E, como seria se dar conta que mesmo com as perdas econômicas que todos certamente teremos poderemos num futuro, esperamos que não muito distante, olhar e tocar quem amamos? Talvez seja uma oportunidade para todos revermos nossas prioridades. Que a prioridade seja preservar a vida e o sentimento de humanidade, ou seja, olhar para o outro com empatia. Sim, precisamos consumir, mas não é essa a prioridade neste momento.

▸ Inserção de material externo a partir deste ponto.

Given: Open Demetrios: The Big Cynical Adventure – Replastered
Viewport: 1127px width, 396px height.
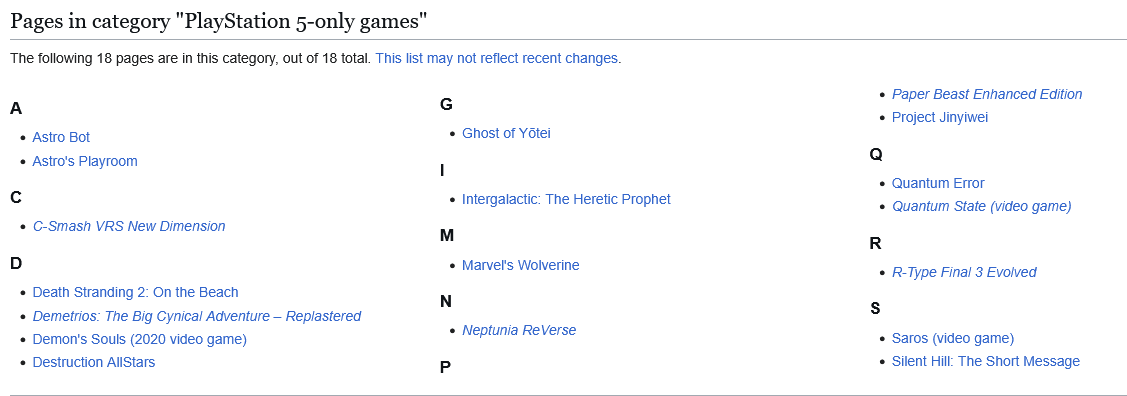Looking at the screenshot, I should pyautogui.click(x=197, y=316).
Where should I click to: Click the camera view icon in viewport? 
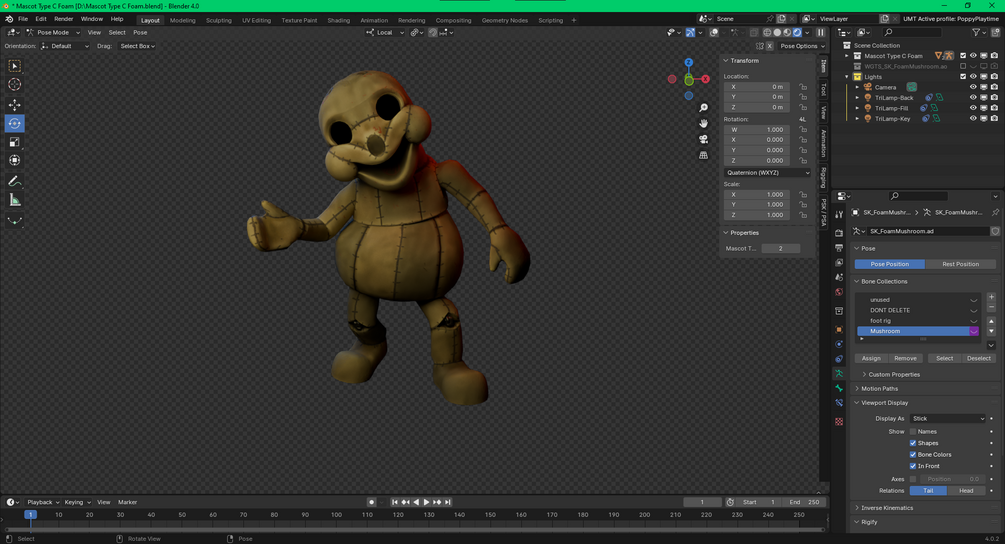(704, 139)
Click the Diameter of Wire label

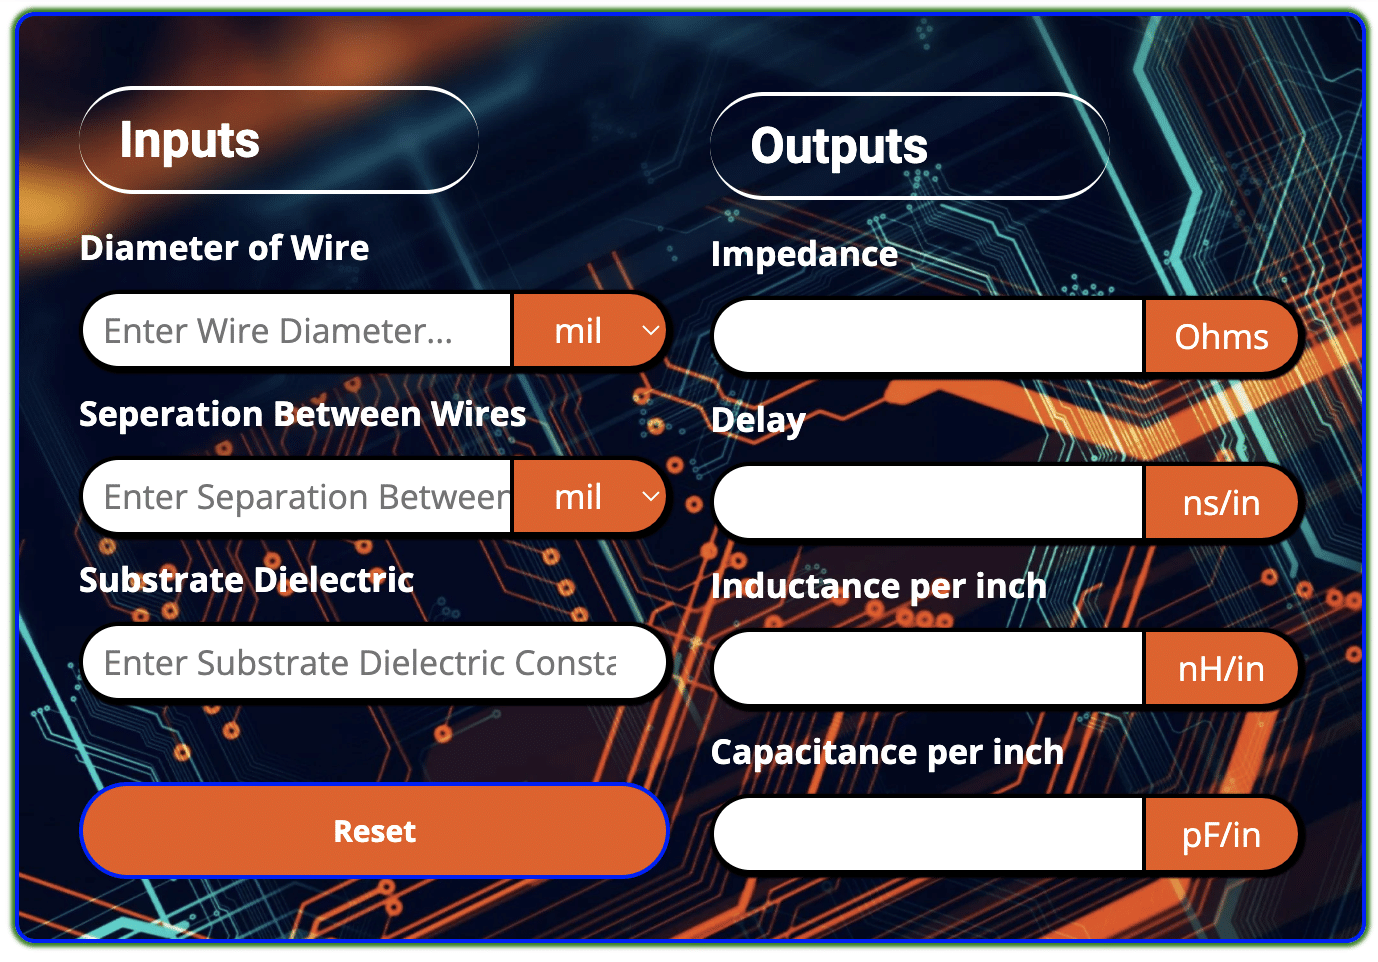click(224, 248)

Geralmente o apego vem aliado a inveja, aquele sentimento que causa angústia em quem sente e machuca quem é o alvo, não é um sentimento construtivo, logo não tem uma vibração de amor para o outro, nem mesmo palavras, ou atitudes, muitas vezes a expressão vem por meio da falsidade e do que se chama de “bajulação”. Querer, desejar e sentir raiva pelo o que o outro tem é apego. Buscar trabalhar em nós o desapego é buscar uma liberdade de não depender de posses e acúmulos, é um caminhos para conquistar um sensação de paz. Talvez demore para realizar aquela viagem, ou trocar de carro, ou mudar de casa, mas sua atitude adequada e coerente salvou a vida das pessoas que ama e talvez de tantos que nem consegue imaginar.

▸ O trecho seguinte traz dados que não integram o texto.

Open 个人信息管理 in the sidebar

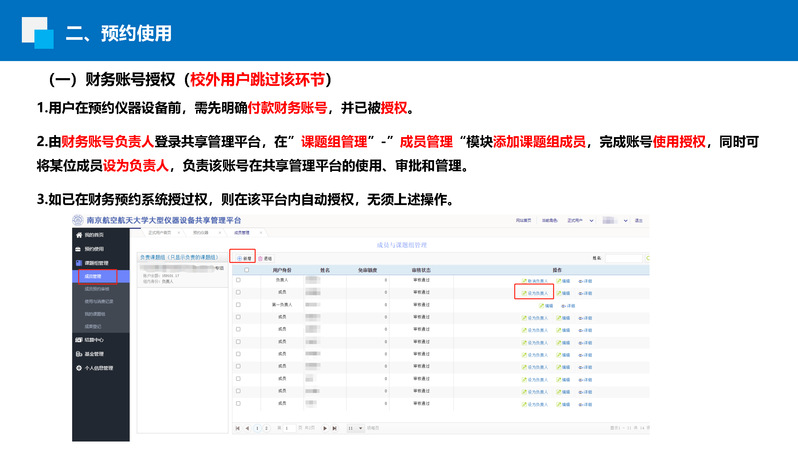tap(98, 368)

Desapegue daquilo que não irá lhe trazer um sentimento de paz, de dignidade e pense estamos todos juntos, iremos perder ou deixar de ganhar em alguma medida, mas se fizermos o nosso melhor para a coletividade teremos a paz de saber que não lutamos nessa guerra como aliado do nosso inimigo, esse vírus.
Que possamos nos reinventar, ou quem sabe nos reencontrar com aquilo que sempre deveria ter sido a prioridade, a vida, o cuidado e generosidade entre nós humanos. Um último pedido, não caia no erro de olhar para o outro quando ler esse texto, na ganância, no egoísmo e mesquinhez do outro, olhe para si, busque carinhosamente avaliar os seus apegos, e se coloque no lugar do outro. Não julgue sinta como seria se você tivesse que arriscar sua vida, como seria perceber que não seguiu as orientações cientificas e de repente perdeu quem mais amava. Poderá até retornar para sua casa confortável, poderá voltar a ter lucros, poderá acumular bens, mas nada poderá reverter esse vazio.
Desapegue de tudo que te afasta do amor, do cuidado e se apegue com toda sua força em ser parte de todos aqueles que buscar fazer algo para contribuir neste momento. Vai passar, mas levaremos conosco as memórias de como lidamos com esse momento, que cada um de nós possa ter um arquivo repleto de memórias de superação, de cooperação, de generosidade e ética, que essa Pandemia em toda a dor que traz, não consiga impedir a sua evolução, que seja aquele abalo que o fez acordar para o que realmente importa, a vida humana, o fazer o bem, ser o bem para si e para o mundo.